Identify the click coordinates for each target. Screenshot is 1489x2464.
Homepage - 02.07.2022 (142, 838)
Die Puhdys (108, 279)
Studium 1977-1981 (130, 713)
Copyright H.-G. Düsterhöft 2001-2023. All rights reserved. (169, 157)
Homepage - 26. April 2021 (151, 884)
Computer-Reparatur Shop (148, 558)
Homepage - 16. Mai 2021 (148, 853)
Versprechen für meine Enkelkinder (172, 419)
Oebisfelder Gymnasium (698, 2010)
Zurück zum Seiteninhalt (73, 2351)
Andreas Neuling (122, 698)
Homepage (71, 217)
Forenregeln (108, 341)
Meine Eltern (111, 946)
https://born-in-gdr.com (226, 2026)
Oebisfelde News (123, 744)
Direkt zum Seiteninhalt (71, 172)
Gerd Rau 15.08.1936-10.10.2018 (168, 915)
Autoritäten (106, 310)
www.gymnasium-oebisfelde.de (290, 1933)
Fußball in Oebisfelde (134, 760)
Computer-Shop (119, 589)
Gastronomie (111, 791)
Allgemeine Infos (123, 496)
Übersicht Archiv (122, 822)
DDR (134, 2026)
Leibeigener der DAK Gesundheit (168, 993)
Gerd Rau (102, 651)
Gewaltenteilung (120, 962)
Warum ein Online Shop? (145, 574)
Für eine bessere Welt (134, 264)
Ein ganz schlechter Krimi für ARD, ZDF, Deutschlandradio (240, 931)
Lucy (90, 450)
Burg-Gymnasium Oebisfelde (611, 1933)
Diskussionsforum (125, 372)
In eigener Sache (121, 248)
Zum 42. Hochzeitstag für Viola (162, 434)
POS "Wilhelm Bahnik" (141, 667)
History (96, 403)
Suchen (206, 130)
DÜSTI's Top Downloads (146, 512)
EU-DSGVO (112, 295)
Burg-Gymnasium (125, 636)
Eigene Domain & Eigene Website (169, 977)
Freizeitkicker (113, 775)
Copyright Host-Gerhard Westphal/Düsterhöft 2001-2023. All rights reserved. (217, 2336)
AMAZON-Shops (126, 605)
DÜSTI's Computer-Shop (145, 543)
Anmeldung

• • • •

> WHAT YOU NEED TO DO: Report each line in the data that holds the word "Burg".

> RESPONSE AREA:
Burg-Gymnasium Oebisfelde (611, 1933)
Burg-Gymnasium (125, 636)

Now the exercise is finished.